As I have to take the money out of the system by 70.5 years (2.5 years from now) or start receiving a check. I ask for a recalculation of the monthly amount and it came back at a much higher level. I do not know why but it will be nice to have the extra each month. My rate of return on the money in the system will be 11.7% not bad.

$300 may not be much but I will take it gladly.

I’m getting a similar amount for a company I was employed with for several year, and was terminated from. I didn’t know about the pension at all, until some mail caught up with me at my current home. It was a pleasant surprise - it’ll be enough to cover the taxes and insurance on my paid-for home.

StG

Well, your number of years didn’t change. And your salary when you worked can’t have changed. The only other number in the equation, that I know of, is the % of salary that your employment group gets per year of service. That may have changed.

No, that’s not true. There’s also an increase if you take it out later, but that maxes out at age 63 in our system. How long ago was the estimate and when did you tell them you’d probably retire? If you’re retiring later than you estimated, you could have a higher %/yr. It’s hard to imagine such a big difference with only five years of service, though.

Signing up for a Surviving Dependent can also lower the monthly payment. When I took the retirement seminar there was a choice of four types of payout, only one of which is pay me until I die and then split anything left in my account between my beneficiaries. The other three payout types included some sort of continuing payout for the life of a dependent.
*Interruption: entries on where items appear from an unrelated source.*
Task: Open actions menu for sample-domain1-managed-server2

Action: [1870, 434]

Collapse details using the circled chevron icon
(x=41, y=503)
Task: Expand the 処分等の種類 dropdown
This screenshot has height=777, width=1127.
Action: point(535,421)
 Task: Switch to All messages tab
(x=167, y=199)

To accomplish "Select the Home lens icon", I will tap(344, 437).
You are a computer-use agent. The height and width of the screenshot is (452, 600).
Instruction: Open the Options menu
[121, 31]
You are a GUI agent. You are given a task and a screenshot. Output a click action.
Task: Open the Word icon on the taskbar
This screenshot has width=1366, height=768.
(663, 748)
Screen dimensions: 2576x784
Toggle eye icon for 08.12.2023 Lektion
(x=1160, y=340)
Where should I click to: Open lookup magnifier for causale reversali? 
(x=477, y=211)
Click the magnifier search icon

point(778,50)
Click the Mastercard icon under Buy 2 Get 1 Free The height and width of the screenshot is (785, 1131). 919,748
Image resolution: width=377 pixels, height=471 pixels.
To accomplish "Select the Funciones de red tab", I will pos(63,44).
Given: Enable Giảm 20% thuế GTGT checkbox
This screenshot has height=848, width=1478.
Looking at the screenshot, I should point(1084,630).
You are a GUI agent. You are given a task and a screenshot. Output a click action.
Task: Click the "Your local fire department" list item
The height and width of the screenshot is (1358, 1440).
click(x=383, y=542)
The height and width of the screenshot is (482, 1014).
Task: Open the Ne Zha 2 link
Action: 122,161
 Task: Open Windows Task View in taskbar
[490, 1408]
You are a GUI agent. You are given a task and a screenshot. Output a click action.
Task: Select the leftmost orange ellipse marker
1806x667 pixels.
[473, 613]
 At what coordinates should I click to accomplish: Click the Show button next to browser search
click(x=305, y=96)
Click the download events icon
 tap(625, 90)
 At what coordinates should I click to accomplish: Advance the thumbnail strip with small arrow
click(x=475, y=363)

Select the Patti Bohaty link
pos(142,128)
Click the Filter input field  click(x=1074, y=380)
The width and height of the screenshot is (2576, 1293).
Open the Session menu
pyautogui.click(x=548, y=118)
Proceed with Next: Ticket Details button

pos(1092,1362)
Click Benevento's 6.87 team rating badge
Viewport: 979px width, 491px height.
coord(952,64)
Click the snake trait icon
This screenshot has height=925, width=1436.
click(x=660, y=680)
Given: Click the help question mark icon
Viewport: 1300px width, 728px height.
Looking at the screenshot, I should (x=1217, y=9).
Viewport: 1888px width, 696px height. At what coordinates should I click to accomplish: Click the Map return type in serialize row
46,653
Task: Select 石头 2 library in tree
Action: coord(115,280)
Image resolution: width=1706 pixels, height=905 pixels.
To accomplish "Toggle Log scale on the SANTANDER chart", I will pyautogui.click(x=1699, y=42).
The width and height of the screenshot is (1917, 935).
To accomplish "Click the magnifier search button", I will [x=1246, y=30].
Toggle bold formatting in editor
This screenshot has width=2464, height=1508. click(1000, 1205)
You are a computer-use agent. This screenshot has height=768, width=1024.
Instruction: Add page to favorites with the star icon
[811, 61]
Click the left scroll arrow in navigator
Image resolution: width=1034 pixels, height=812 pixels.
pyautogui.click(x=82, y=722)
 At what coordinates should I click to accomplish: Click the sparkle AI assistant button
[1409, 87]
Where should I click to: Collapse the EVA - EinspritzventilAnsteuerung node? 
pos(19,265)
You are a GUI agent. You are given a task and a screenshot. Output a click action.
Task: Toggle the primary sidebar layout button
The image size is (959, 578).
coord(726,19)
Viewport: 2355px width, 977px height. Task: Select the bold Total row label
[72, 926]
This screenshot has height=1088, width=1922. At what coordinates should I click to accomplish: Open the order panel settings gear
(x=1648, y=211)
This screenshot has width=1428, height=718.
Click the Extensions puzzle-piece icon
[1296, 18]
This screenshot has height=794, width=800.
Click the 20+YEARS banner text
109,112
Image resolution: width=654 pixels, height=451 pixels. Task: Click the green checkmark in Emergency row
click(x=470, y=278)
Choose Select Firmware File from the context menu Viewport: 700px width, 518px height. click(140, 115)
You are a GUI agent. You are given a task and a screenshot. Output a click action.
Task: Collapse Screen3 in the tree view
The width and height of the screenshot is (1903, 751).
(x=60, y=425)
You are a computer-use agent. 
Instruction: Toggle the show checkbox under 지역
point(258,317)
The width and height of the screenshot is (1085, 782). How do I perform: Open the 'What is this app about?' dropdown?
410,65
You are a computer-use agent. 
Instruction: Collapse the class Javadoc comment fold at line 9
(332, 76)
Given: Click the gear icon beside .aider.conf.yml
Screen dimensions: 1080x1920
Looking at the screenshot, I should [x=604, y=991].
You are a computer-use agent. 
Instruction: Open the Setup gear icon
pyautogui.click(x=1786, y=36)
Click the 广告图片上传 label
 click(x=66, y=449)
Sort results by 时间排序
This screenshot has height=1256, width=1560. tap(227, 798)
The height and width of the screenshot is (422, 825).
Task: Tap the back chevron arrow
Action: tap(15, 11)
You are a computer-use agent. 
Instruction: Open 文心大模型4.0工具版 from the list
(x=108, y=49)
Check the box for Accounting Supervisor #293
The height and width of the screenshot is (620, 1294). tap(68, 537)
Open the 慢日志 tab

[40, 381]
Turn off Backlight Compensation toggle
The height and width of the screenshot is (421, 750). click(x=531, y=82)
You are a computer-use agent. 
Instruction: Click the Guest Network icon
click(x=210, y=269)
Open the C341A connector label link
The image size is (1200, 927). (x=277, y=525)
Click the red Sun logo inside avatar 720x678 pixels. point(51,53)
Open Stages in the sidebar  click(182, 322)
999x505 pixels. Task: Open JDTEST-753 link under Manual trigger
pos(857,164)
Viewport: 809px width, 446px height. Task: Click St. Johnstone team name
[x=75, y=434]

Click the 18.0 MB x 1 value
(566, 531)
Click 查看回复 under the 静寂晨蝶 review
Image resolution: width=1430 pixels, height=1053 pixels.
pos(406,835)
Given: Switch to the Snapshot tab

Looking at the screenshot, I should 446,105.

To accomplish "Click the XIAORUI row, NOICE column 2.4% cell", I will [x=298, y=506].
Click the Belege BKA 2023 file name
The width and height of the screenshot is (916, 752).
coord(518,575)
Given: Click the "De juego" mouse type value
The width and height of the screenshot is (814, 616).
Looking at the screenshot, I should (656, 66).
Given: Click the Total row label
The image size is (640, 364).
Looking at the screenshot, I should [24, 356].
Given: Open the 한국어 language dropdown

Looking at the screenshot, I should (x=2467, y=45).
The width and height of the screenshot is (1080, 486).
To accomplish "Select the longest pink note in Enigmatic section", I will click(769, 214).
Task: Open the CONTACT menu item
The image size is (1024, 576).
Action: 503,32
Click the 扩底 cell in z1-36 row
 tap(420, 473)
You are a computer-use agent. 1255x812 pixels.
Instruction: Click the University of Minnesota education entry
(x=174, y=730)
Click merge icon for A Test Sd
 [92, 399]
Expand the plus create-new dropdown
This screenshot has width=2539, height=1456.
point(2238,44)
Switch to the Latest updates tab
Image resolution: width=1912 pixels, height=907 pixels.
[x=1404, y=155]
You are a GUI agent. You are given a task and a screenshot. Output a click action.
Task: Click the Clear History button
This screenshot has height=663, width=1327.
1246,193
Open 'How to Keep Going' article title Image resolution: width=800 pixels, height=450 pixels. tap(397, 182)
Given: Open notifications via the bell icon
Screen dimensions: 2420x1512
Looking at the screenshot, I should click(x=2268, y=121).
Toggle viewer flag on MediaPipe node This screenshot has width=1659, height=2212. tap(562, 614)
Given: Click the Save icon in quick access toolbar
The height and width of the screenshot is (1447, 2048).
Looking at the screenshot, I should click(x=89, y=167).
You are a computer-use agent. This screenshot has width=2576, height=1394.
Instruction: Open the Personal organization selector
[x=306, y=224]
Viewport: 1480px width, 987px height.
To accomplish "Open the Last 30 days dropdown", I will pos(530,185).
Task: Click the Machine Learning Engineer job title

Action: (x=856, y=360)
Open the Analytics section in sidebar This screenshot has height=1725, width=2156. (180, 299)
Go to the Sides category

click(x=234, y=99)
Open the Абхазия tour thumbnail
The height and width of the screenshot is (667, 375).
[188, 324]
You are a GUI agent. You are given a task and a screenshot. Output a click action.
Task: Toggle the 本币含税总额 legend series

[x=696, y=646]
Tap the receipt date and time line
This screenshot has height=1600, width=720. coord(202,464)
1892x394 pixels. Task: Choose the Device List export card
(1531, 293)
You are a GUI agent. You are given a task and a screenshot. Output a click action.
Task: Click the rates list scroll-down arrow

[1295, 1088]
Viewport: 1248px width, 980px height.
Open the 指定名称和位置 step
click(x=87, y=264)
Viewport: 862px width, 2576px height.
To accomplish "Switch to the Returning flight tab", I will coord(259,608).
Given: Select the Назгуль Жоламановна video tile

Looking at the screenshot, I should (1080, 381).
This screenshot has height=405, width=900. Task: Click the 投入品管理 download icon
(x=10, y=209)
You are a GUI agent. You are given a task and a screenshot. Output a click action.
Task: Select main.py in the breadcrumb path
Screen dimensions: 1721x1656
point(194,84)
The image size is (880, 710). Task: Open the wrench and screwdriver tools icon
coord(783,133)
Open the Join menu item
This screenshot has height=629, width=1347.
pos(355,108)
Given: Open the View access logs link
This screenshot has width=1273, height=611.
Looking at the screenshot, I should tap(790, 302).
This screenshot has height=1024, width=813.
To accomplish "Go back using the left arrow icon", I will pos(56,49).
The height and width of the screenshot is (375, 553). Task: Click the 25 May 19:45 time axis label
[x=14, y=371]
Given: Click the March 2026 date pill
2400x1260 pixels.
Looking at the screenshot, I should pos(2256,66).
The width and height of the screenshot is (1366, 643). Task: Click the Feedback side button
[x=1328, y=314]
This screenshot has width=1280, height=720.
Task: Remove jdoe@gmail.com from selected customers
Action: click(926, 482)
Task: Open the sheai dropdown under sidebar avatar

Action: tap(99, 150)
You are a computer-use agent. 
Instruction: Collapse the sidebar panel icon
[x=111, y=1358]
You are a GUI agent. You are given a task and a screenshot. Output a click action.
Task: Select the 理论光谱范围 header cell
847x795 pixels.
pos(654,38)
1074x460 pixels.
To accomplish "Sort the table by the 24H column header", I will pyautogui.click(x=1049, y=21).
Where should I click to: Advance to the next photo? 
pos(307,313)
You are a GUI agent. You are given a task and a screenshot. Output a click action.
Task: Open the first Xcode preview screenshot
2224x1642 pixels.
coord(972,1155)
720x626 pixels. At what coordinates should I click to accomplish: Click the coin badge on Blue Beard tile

The more the dependent got after you died, the less you got per month to begin with.

If you had previously chosen a survivor plan, or if the person doing the original estimate just assumed it, that could be the difference. There are big drops in payout for the survivor plans.

Every 3 months I get a huge envelope updating me on my main retirement fund. It goes up or down 20-30 cents. I’ve tried everything to stop the paper delivery and go paperless only, to no avail. I’d rather have the cost of the stamp.

When I retired, I somehow became aware that if I had some SS credit (I had 34 quarters), as a result of a reciprocal agreement between Canada and the US, I could get some SS from the US. At first I got about $200 a month, but then my wife retired and she gets 50% of what I get. What with small increases over the years it is now about $350 for the two of us. It comes in handy, I’ll tell you. Somehow it seems like double-dipping since I get the full amount of Quebec pension, but I’ll take it.